[start of Passage]

To reach the formless man has need of forms.  The miracle of the sacred form lies in the fact of its power to aid man to transcend form itself.  Sacred art is present to serve as a support for the contemplation of the Beyond which alone gives ultimate significance to both man's making and man's doing.  The origin of the forms with which sacred art deals is nothing other than the immutable world of the essences or ideas which are also the source of our thoughts and knowledge.  

The origin of forms in the natural world is the Divine Intellect.  Now, the form of art must be conceived in the same way as far as traditional art is concerned.  The source of these forms is the Intellect which illuminates the mind of the artist.  In this way the artist imitates the operation of nature rather than her external forms.  Moreover, the form which is wed with matter and the form which is the "idea" in the mind of the artist are from the same origin and of the same nature except on different levels of existence.

Sacred art is a science of cosmic harmony, of correspondences, of the multidimensional reality of forms, of sympathy between earthly forms and celestial influences, of the rapport between colors, orientations, configurations, shapes, and also sounds and smells and the soul of man.  It is a science . . . of Intellectual intuition.

All sacred art has its Tao, its principle which is related to the principles which dominate the cosmos.  To paint according to the Tao is not emulate the outward but the inner principles of things.  The fruit of such an art is a beauty of celestial origin.

[end of Passage]

## [The problem]
Please set down the part of the passage on sacred art above word for word, from "The origin of forms" up to and including "of Intellectual intuition.".

[start of Entries]

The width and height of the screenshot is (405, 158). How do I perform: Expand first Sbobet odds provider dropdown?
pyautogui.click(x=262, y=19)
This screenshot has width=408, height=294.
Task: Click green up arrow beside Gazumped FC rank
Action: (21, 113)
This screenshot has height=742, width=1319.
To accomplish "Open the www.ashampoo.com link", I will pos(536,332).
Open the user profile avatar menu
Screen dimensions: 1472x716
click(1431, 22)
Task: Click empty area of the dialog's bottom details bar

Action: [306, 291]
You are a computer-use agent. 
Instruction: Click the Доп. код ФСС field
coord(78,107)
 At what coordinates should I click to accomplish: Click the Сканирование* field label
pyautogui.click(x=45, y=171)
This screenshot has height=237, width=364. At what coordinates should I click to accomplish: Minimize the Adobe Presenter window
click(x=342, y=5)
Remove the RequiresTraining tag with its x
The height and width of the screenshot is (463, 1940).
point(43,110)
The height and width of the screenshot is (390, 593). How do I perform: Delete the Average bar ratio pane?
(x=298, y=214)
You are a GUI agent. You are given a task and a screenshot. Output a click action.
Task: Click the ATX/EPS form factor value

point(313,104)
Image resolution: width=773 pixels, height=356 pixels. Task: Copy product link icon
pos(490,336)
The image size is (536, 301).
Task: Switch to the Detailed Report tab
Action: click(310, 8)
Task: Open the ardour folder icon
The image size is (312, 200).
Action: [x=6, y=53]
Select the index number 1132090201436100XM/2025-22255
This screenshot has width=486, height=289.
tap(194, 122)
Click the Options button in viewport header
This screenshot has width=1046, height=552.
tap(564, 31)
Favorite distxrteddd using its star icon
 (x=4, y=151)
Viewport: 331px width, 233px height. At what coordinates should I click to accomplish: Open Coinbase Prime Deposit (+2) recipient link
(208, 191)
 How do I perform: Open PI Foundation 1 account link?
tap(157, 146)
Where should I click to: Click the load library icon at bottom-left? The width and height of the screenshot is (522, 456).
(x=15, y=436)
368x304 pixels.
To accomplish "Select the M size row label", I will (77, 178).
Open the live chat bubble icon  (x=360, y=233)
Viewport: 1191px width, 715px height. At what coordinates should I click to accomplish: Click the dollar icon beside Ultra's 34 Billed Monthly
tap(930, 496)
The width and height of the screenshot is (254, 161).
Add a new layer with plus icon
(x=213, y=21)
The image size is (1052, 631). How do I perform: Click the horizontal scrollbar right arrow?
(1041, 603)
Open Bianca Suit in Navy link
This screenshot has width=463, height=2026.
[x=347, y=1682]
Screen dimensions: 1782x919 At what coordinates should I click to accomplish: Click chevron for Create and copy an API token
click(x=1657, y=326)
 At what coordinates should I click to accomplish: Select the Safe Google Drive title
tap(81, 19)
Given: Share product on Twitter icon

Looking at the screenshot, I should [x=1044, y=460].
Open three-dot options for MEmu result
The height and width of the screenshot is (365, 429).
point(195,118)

[end of Entries]

## [Right answer]
The origin of forms in the natural world is the Divine Intellect.  Now, the form of art must be conceived in the same way as far as traditional art is concerned.  The source of these forms is the Intellect which illuminates the mind of the artist.  In this way the artist imitates the operation of nature rather than her external forms.  Moreover, the form which is wed with matter and the form which is the "idea" in the mind of the artist are from the same origin and of the same nature except on different levels of existence.

Sacred art is a science of cosmic harmony, of correspondences, of the multidimensional reality of forms, of sympathy between earthly forms and celestial influences, of the rapport between colors, orientations, configurations, shapes, and also sounds and smells and the soul of man.  It is a science . . . of Intellectual intuition.